When a Stranger Returns

I was reading John S. Burnett’s Where Soldiers Fear To Tread today and came across a passage that resonated with me.  The book is his personal story of his time as a relief worker in Somalia during the 1997-98 flood relief operations.  His story is one of survival, everyday heroics, and the struggle to find his purpose in the chaos.

While working to begin river operations in the Jubba Region (Southern Somalia) based out of Kismayo, he meets another relief worker who comes to equip his speedboat with a HF radio.  This man, Mike Dunne, had just come from the conflict in Kosovo where he was equipping the UN Peacekeeping forces with communications and was eager to get the job completed and get out of Somalia, one of the most dangerous places in the world.  Through their conversation, Dunne mentions that the WFP (World Food Program) had begun training people how to cope.  The following exchange took place:

“Cope? I can cope.”
“How do you know? You haven’t left yet. We all think we can handle it.

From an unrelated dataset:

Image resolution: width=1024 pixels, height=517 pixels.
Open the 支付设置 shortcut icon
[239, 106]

If you are one in a million who is not affected by this [edit], then you got something missing. No, you wait until you try to return to normal life. It is the withdrawal, mate, going home, trying to pick up where you left off. That is when you see yourself [edit]. They say you are on your own in the field, but believe me, you are on your own when you get back home.”

You see, this is something we all miss.  How do you pick up the pieces when you return home? Come back to your old life?

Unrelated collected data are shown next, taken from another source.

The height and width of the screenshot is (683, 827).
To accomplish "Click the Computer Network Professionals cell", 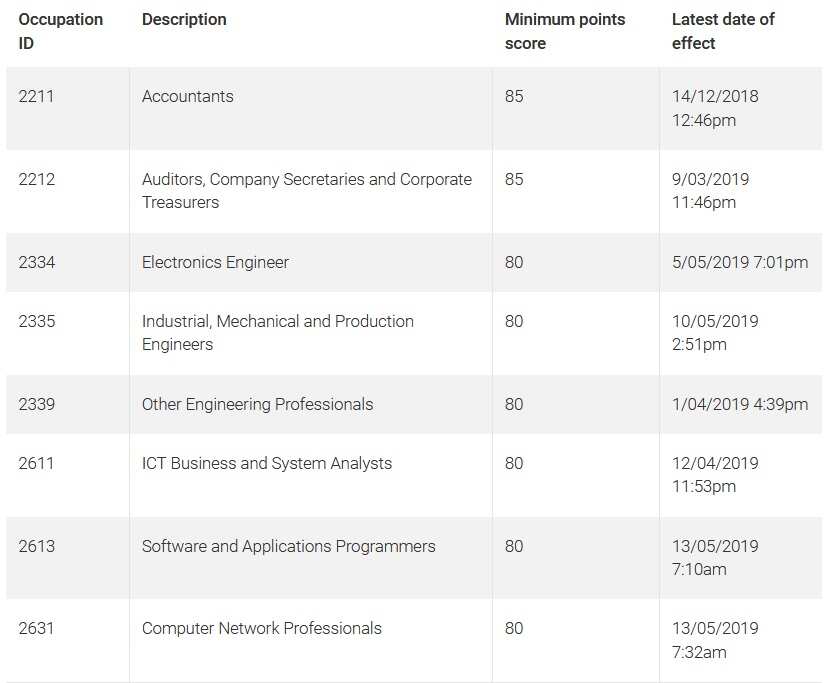I will [262, 628].
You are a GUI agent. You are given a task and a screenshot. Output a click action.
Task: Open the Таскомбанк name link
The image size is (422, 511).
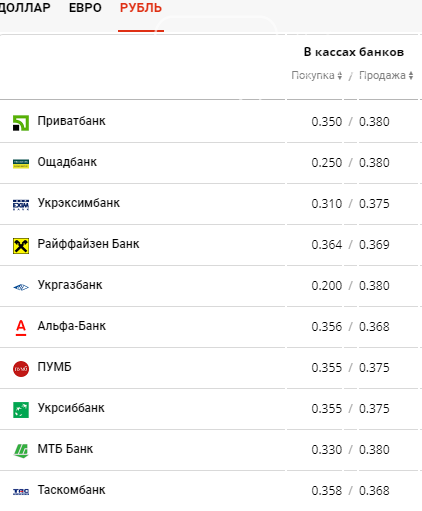[x=71, y=490]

This is an issue that is bigger than the military and civilian workers in combat zones, but Missionaries out in the field, National Service Volunteers who leave home to serve for a year or two (or four). You are not the same person you were. Even if you come home tomorrow.  Even if you’ve only been gone for a week or a couple days. Your experiences have changed you.

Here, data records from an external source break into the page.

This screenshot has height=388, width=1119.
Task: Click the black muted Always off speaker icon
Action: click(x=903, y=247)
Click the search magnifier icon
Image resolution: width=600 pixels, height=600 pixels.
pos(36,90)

When I returned from Uganda, the things I saw changed me. I didn’t know how to express the pain, the suffering, the unfiltered joy that I experienced there. How can you find the words to speak about something you have not been able to process? How do you cope with seeing things that you never knew you would experience? Seeing death? Poverty? Being loved unconditionally?

I didn’t know how to cope with it all. Nobody ever told me what it would be like to feel alone. Like nobody else would know what I’ve experienced. Nobody told me how to share, to process, to work through the memories.

Oh, I know my experiences are nothing like Burnett’s in Somalia. I wasn’t facing death each day. I wasn’t in a war zone. Physically.

I know too many people who have returned from the missions field, or from serving with the military, or in AmeriCorps who returned home and have found themselves wandering. Lost among people they used to know, who used to know them. We have changed, our desires and dreams have shifted. Out thoughts return to the struggles we faced, and we can no longer handle the peaceful stillness of how things used to be.

You see, we all return homes as strangers. We all have to figure out how we are going to cope with this new experience.

Many of us have caught the bug. Home is no longer the same, so we continue to wander. We learn how to tell our story, to share these experiences. Some of us get lost within ourselves and others change and adapt more quickly. We learn to cope through writing, sharing, or burring it deep within our hearts, forever holding it in until one day it bursts out in an explosion of creativity, fear, and/or pain.

I share this so that we, as family and friends of those strangers returning to us, know that it will never be easy. No number of classes or trainings will prepare us to return to the lives we once held. And figuring out how we cope with our new selves takes time. So, be patient. Love unconditionally. And give them space to grow into the man or woman they have become.